- PROBLEM DESCRIPTION: Each line from the one containing "You are a computer-use agent. This" through the end of the data must be retyped exactly, and no other line.

- Stored items:
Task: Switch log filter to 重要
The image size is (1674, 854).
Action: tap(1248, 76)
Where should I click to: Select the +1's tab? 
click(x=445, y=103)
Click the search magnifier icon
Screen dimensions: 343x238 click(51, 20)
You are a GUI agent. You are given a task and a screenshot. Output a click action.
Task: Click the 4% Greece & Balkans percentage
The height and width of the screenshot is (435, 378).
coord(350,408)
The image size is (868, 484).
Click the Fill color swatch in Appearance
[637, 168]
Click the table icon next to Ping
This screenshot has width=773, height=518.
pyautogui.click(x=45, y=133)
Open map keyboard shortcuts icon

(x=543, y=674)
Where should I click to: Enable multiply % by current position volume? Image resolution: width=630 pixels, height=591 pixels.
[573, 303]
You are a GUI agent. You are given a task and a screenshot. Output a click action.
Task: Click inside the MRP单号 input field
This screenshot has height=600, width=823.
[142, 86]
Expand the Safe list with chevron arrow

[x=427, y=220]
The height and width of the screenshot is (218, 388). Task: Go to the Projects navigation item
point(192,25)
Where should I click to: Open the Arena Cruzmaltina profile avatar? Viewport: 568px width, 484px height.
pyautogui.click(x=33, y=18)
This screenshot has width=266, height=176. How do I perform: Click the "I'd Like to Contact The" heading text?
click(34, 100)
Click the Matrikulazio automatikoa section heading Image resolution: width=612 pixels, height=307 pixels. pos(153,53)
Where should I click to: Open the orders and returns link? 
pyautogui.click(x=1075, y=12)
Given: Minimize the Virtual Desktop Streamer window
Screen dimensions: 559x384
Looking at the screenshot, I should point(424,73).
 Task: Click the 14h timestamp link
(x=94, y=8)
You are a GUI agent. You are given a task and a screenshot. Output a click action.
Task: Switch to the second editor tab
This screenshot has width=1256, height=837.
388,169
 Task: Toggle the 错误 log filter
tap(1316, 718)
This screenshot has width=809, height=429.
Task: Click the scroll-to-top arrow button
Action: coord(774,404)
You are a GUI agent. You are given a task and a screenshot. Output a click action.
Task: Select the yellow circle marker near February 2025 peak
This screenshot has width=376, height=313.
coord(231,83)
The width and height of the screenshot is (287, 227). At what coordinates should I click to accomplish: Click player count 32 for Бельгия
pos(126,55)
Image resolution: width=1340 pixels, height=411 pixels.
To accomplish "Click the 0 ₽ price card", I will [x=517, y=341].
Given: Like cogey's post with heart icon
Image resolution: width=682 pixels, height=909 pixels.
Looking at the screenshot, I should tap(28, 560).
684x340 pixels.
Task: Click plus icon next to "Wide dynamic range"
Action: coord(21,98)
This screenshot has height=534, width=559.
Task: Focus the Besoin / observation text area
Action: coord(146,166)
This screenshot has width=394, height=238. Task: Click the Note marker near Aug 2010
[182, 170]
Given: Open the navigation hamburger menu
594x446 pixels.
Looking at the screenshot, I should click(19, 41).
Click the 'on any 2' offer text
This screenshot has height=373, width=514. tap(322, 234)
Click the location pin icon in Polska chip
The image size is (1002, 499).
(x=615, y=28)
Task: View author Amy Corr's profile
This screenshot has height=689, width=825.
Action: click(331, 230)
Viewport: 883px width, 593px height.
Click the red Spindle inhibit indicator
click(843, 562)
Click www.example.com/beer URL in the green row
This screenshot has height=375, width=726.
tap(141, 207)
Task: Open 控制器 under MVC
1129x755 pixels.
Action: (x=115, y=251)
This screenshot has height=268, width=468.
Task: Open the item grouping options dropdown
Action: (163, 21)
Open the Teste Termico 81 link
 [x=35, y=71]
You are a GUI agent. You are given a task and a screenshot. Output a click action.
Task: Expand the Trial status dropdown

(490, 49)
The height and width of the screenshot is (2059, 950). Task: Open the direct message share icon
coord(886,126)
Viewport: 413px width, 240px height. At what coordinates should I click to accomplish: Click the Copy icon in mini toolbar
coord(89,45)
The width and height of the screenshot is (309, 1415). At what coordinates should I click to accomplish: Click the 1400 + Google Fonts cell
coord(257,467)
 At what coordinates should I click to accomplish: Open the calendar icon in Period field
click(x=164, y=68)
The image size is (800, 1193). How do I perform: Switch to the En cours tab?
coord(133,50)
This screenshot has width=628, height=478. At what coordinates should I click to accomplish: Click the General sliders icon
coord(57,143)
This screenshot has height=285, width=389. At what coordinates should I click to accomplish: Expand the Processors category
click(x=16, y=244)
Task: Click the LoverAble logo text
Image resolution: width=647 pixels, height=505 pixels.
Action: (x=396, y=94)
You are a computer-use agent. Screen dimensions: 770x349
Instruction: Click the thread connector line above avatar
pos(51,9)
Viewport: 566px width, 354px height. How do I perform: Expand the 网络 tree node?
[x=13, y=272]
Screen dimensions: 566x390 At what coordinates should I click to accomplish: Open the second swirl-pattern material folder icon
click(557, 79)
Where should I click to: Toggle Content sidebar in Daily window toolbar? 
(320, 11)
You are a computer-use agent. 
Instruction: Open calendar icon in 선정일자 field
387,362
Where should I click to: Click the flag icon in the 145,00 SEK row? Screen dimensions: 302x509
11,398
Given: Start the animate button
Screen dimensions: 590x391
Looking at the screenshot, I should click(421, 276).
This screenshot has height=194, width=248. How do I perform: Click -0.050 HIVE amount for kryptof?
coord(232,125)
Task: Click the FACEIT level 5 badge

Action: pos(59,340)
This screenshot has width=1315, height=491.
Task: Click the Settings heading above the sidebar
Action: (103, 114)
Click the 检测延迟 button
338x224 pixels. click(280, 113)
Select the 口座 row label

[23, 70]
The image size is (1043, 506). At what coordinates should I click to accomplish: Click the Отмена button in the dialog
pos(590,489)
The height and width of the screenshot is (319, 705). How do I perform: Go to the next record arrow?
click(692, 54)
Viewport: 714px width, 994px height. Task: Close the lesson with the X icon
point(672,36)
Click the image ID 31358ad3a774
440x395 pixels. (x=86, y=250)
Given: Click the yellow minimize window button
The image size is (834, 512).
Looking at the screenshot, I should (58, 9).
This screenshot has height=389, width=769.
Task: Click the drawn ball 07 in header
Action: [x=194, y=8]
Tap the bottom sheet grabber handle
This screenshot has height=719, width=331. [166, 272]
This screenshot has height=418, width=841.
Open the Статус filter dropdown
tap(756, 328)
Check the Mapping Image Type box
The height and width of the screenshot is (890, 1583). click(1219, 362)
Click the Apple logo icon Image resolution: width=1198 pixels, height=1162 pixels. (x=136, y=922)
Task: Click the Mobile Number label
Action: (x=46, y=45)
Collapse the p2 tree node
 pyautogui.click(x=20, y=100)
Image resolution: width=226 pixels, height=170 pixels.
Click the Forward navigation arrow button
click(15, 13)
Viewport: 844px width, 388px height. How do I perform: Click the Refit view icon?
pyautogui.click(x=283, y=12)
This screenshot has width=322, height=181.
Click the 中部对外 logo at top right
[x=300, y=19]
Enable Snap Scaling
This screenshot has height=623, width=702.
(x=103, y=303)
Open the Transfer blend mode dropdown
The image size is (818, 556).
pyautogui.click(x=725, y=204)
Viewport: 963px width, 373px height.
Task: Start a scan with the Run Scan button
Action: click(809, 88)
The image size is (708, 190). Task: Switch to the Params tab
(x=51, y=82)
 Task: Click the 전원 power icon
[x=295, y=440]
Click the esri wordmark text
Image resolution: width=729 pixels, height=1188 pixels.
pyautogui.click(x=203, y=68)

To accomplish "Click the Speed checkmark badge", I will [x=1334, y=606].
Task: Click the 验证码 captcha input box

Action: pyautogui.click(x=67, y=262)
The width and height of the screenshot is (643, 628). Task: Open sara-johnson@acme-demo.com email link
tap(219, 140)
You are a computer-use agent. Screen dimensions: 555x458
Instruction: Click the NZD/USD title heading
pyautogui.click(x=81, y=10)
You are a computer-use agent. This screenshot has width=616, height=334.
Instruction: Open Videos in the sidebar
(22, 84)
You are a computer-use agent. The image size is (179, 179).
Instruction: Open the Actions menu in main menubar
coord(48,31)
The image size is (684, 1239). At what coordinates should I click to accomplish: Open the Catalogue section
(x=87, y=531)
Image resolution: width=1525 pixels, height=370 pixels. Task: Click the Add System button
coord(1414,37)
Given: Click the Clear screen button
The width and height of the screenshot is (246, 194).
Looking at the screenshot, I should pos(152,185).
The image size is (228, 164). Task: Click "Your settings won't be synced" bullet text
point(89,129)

- RESPONSE TO THE EXERCISE:
You are a computer-use agent. This screenshot has width=616, height=334.
Instruction: Open Videos in the sidebar
(22, 84)
You are a computer-use agent. The image size is (179, 179).
Instruction: Open the Actions menu in main menubar
coord(48,31)
The image size is (684, 1239). At what coordinates should I click to accomplish: Open the Catalogue section
(x=87, y=531)
Image resolution: width=1525 pixels, height=370 pixels. Task: Click the Add System button
coord(1414,37)
Given: Click the Clear screen button
The width and height of the screenshot is (246, 194).
Looking at the screenshot, I should pos(152,185).
The image size is (228, 164). Task: Click "Your settings won't be synced" bullet text
point(89,129)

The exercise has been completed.